Exercise brief: Exactly reproduce the line containing "Image resolution: width=1280" and all later lines to the end of the entries, leaving the pictures out of your copy.

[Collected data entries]
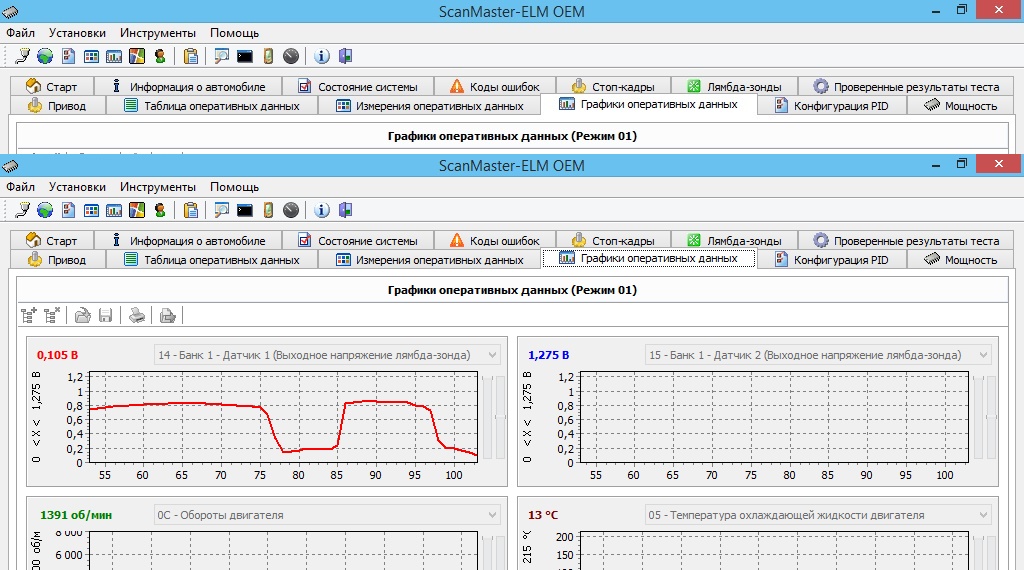Click the floppy disk save icon above graphs
The image size is (1024, 570).
point(105,315)
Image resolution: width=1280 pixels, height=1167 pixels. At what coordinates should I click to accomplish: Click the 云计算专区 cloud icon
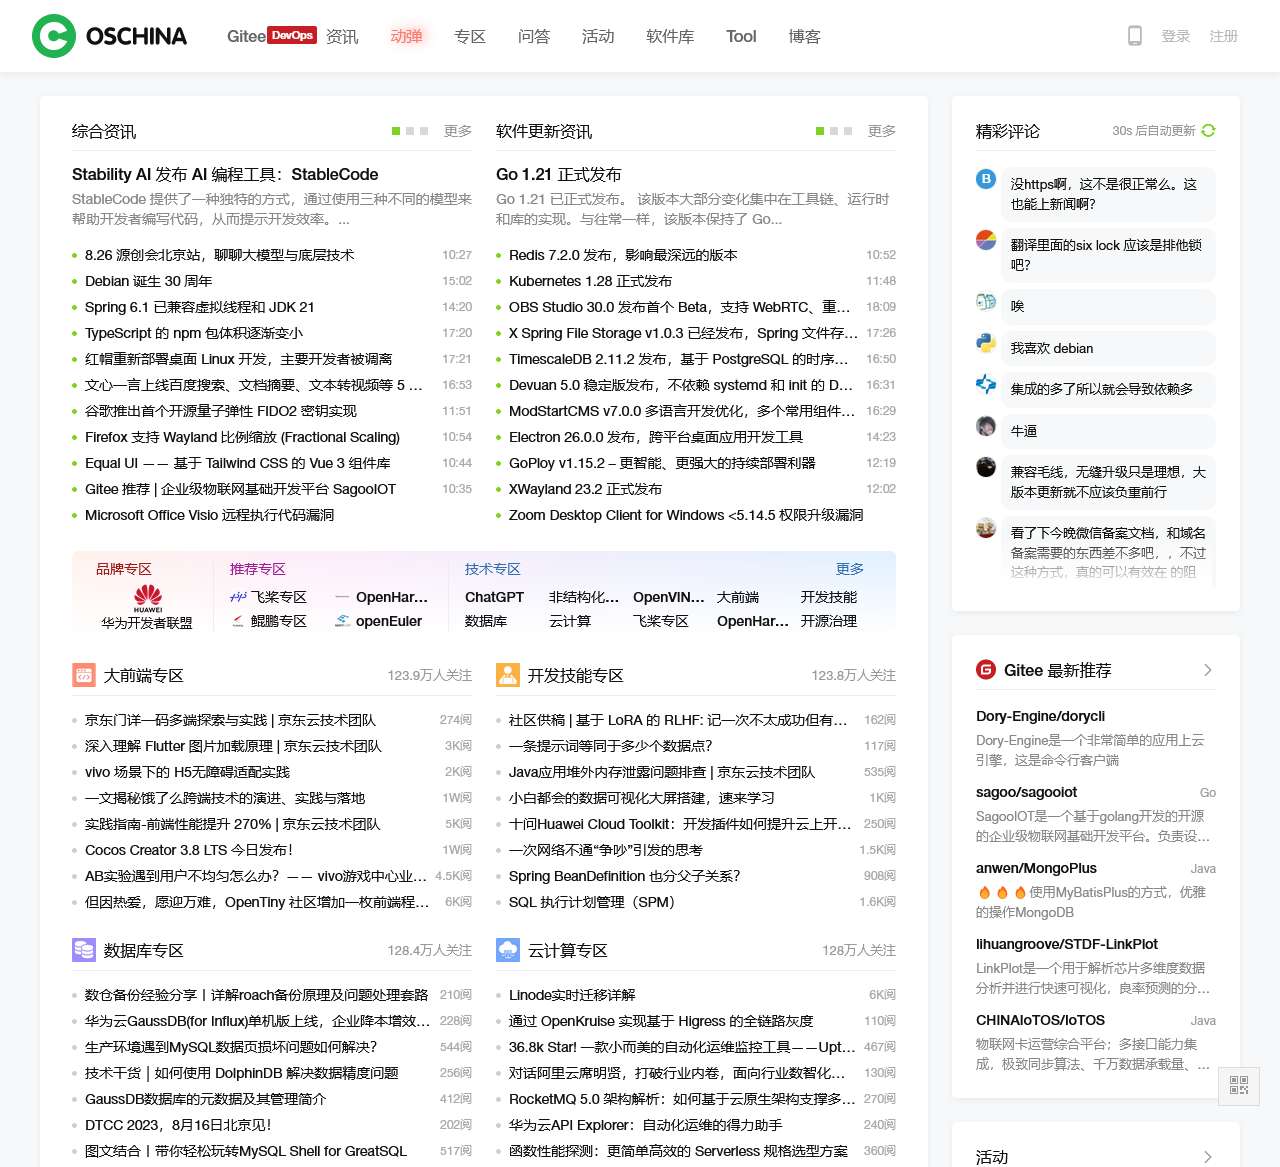pos(508,950)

Result of this exercise:
Image resolution: width=1280 pixels, height=1167 pixels. At what coordinates should I click to accomplish: Click the 云计算专区 cloud icon
pos(508,950)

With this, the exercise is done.